You are viewing a plain text version of this content. The canonical link for it is here.
Posted to dev@airflow.apache.org by David Klosowski <da...@thinknear.com> on 2016/08/03 01:49:35 UTC

DAG scheduled for start_date of today and an interval of 7 days keeps getting scheduled for the past

I have a DAG that I just deployed that the scheduler keeps scheduling for
the last two months in the past.

start_date: 8/5/2016

scheduled runs started:
7/3/2016
6/5/2016

Here is the gist of this DAG's architecture:

The DAG depends another dags tasks using 7 dynamic ExternalTaskSensors that
it builds which that represent 'daily' jobs and then has a DummyOperator
task which aggregates and triggers the 'weekly' job task upon completion.

Some of the code showcasing this:

run_for_date = datetime(2016, 8, 2)

args = {'owner': 'airflow',
        'depends_on_past': False,
        'start_date': run_for_date,
        'email': [alert_email],
        'email_on_failure': True,
        'email_on_retry': False,
        'retries': 1,
        'trigger_rule' : 'all_success'}

dag = DAG(dag_id='weekly_no_track', default_args=args,
          schedule_interval=timedelta(days=7),
          max_active_runs=1)


downstream_task = dag.get_task('wait-for-dailies')
for weekday in [MO, TU, WE, TH, FR, SA, SU]:
    task_id = 'wait-for-daily-{day}'.format(day=weekday)

    # weekday(-1) subtracts 1 relative week from the given weekday, however
if the calculated date is already Monday,
    # for example, -1 won't change the day.
    delta = relativedelta(weekday=weekday(-1))

    sensor = ExternalTaskSensor(task_id=task_id, dag=dag,
                                external_dag_id='daily_no_track',
external_task_id='daily-no-track',
                                execution_delta=delta, timeout=86400)  #
86400 = 24 hours
    sensor.set_downstream(downstream_task)


I don't understand what is going on.  Why is the scheduler doing this?  I
want the DAG to start considering dates from today and on in UTC.

= Recorded information =
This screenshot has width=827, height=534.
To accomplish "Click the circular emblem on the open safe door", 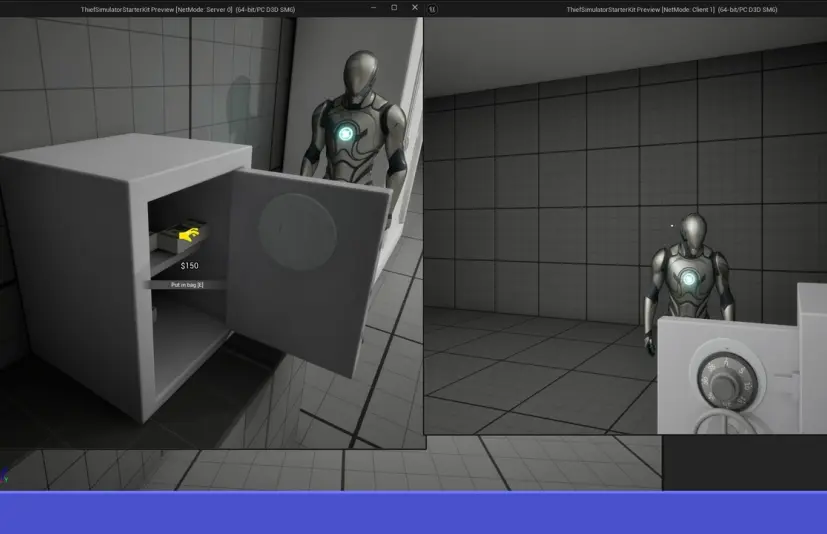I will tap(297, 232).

* * *

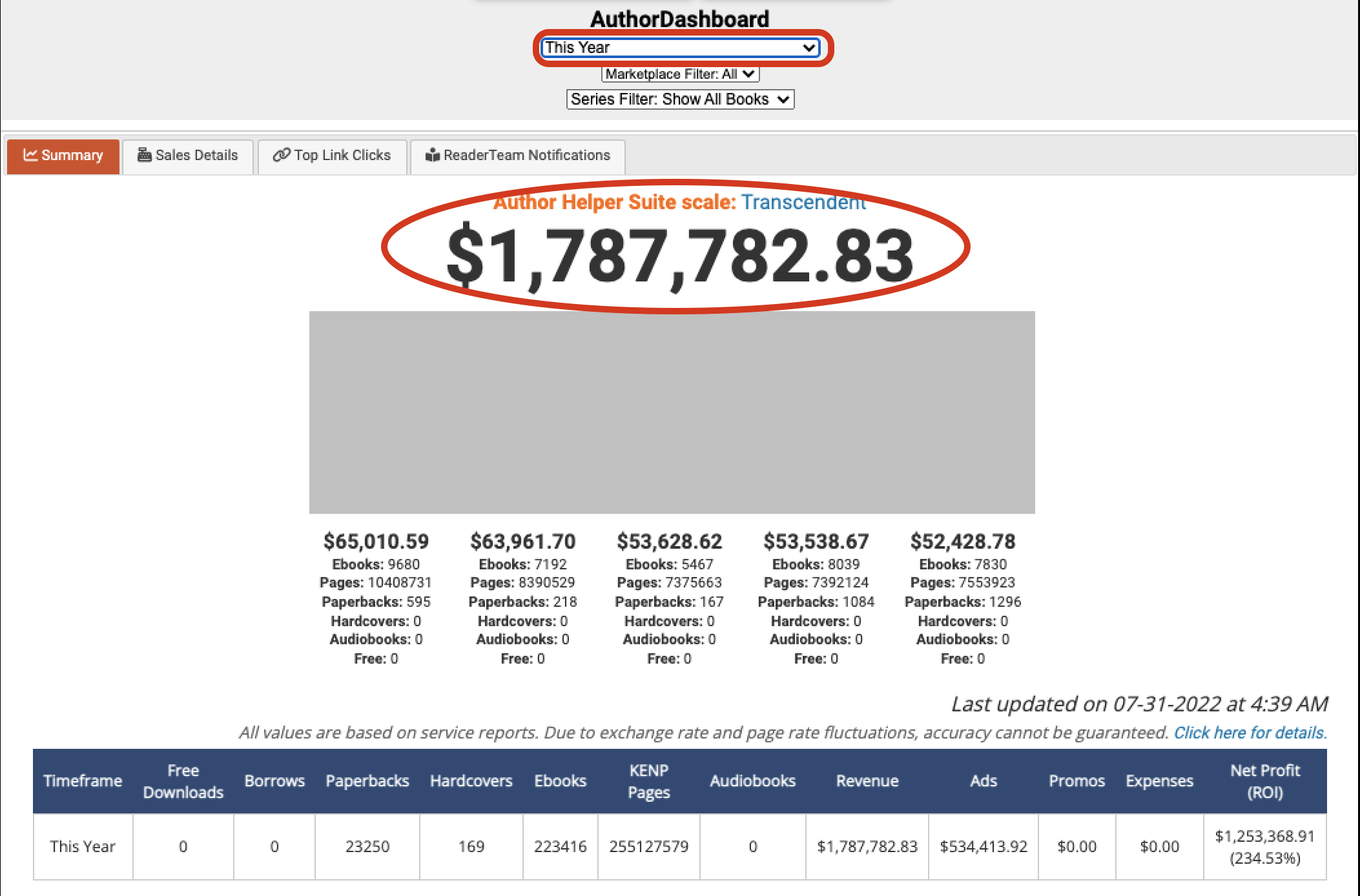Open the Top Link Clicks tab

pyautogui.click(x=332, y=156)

* * *

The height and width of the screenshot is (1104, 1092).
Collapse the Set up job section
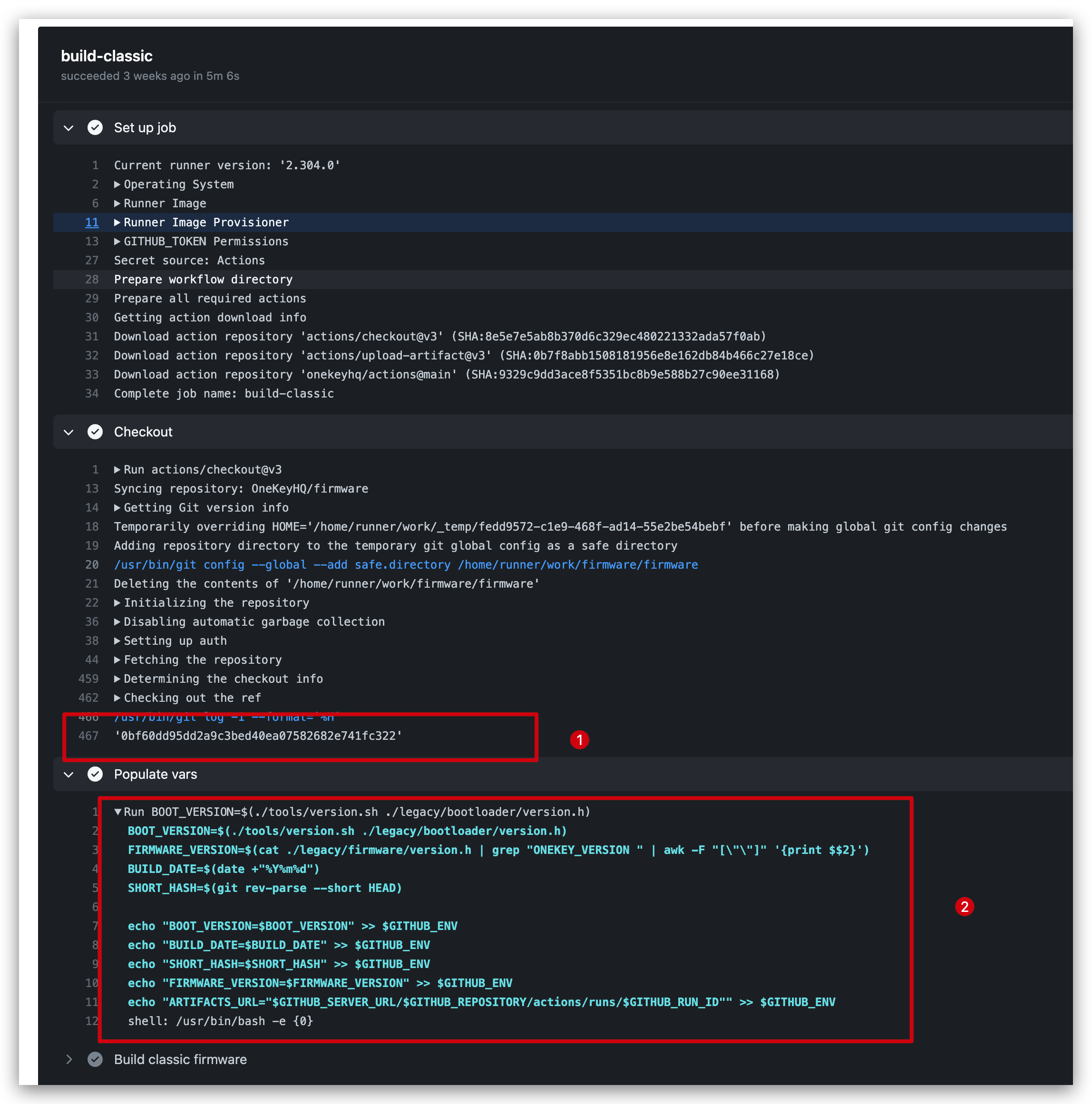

= What to produce =
Please list every key defined in the args dictionary in the code of the Airflow scheduling post above.

= Answer for this exercise =
owner, depends_on_past, start_date, email, email_on_failure, email_on_retry, retries, trigger_rule